Here at the Law Library of Congress we are frequently asked about different aspects of family law. When asked about Chinese family law, one of the questions that I have found more difficult to answer relates to the documents needed to prove that a divorce has taken place in China. Proving a Chinese divorce can be relatively straightforward in some cases, but is quite complicated in others. 

The PRC Marriage Law articles from the Law Library’s collection. Photo by Laney Zhang.
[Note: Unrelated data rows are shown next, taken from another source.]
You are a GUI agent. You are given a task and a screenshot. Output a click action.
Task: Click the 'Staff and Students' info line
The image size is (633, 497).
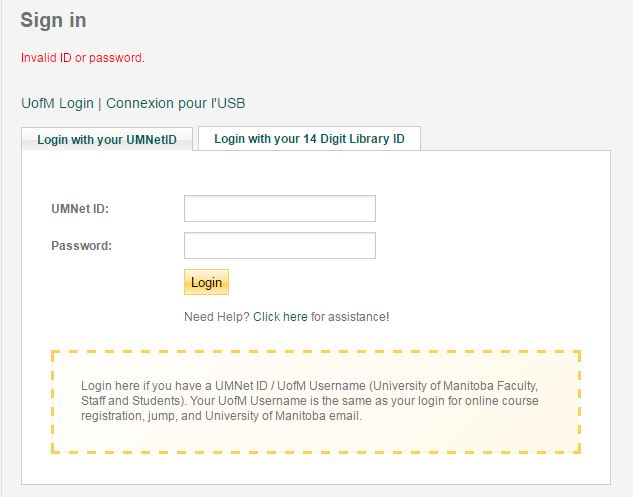coord(310,401)
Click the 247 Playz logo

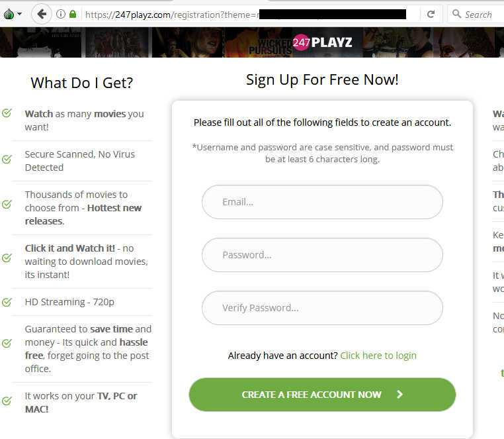pyautogui.click(x=322, y=42)
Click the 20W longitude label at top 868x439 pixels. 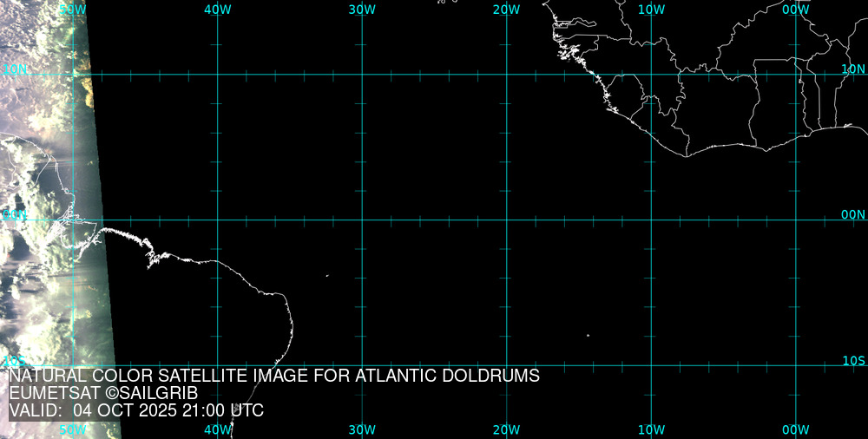tap(506, 9)
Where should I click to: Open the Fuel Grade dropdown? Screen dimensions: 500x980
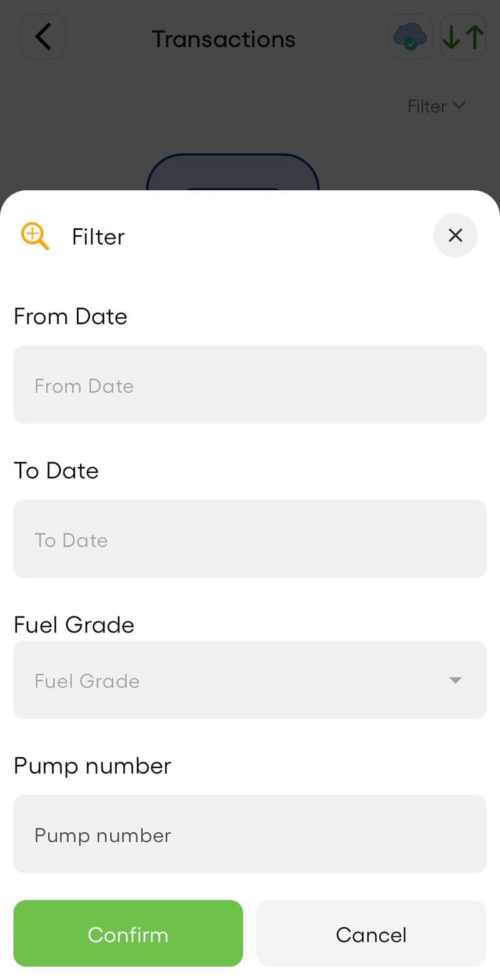pyautogui.click(x=250, y=680)
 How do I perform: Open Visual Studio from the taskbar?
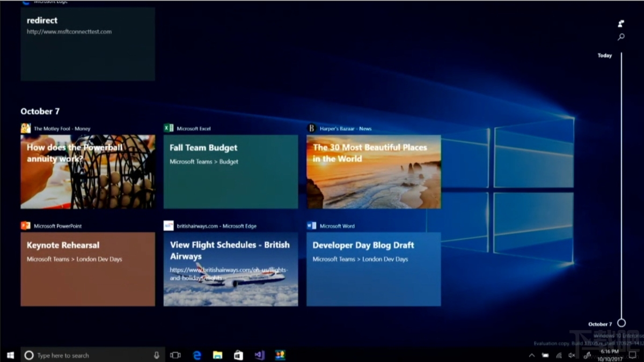click(259, 354)
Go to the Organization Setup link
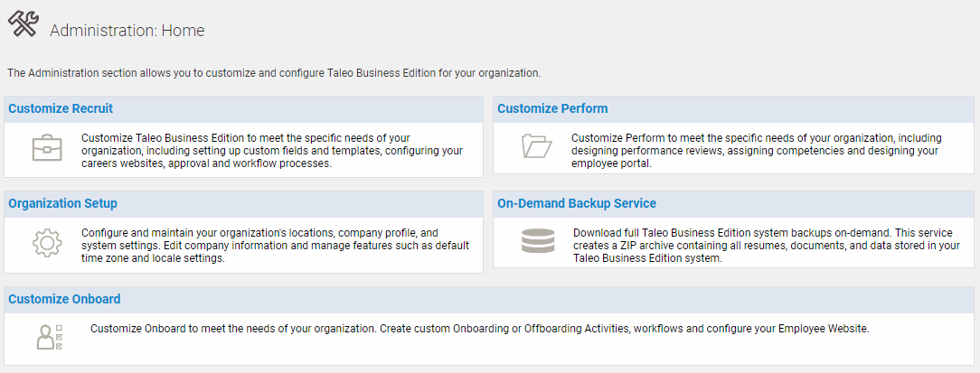The height and width of the screenshot is (373, 980). 62,203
Under China’s national Marriage Law, there are two different types of divorce proceedings: (1) administrative proceedings, in which a divorce is filed with the local government civil affairs department; and (2) judicial proceedings, in which a divorce lawsuit is brought to court.  (Marriage Law, arts. 31 & 32.)  Only divorce by mutual consent in which the two parties have no disputes over child maintenance and property disposition may go through the administrative proceedings.  At the end of the administrative proceedings, the civil affairs department issues a divorce certificate (lihun zheng) to each party, which conveniently serves as proof of divorce.  (Id. art. 31.)
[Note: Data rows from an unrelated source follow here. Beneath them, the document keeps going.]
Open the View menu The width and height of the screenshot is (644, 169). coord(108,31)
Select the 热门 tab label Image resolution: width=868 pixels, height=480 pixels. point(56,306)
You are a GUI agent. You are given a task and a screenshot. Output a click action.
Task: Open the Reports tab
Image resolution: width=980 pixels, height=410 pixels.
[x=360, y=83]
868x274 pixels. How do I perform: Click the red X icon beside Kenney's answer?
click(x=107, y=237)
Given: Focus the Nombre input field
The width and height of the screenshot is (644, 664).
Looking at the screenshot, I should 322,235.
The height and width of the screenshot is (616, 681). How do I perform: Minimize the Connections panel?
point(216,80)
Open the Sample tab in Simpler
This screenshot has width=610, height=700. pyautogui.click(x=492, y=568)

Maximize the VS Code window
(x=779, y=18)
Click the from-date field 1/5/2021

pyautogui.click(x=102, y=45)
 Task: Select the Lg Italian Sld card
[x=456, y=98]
However, those divorced through judicial proceedings may find it is not as easy to prove their divorce, because they usually cannot get a divorce certificate or a divorce decree that contains only the information necessary to prove the divorce.  Instead, whenever proof of divorce is needed, the divorced person would have to present the full-text divorce judgment (or the mediation statement if the divorce was granted through in-court divorce mediation).  A divorce judgment could be very lengthy and contain detailed facts and claims that the divorced person may not be willing to disclose. Moreover, the court judgment is not always self-proving to be effective, or may not show when it became effective.  Thus an additional “certificate of effectiveness of a legal document” from the original court that granted the divorce may have to be obtained in order to prove the judgment has taken effect.  (Jianhua Wu, Lun Fayuan Chuju Lihun Panjue Shengxiao Zhengming Shu Cunzai de Wenti ji Jiejue Cuoshi [On Problems and Solutions of Courts Issuing Divorce Judgment Effectiveness Certificate], PIN PAI (Nov. 2014).)

Homes in Shanghai, China. Photo by Laney Zhang.

I was therefore particularly interested to learn about a new development in this area.  Recently, some courts in China have reportedly been piloting the issuance of a single-page divorce decree (lihun zhengming shu) to parties divorced through judicial proceedings.  A district court in Guangzhou, Guangdong Province, for example, issued Guangzhou’s first divorce decree in March 2017.  The divorced parties in that court can now apply for a divorce decree upon the divorce judgment becoming effective.  Replacing the divorce judgment as proof of divorce, the divorce decree contains only the names of the parties, their ID card numbers, the court case number, and the effective date, but not any other information from the divorce judgment.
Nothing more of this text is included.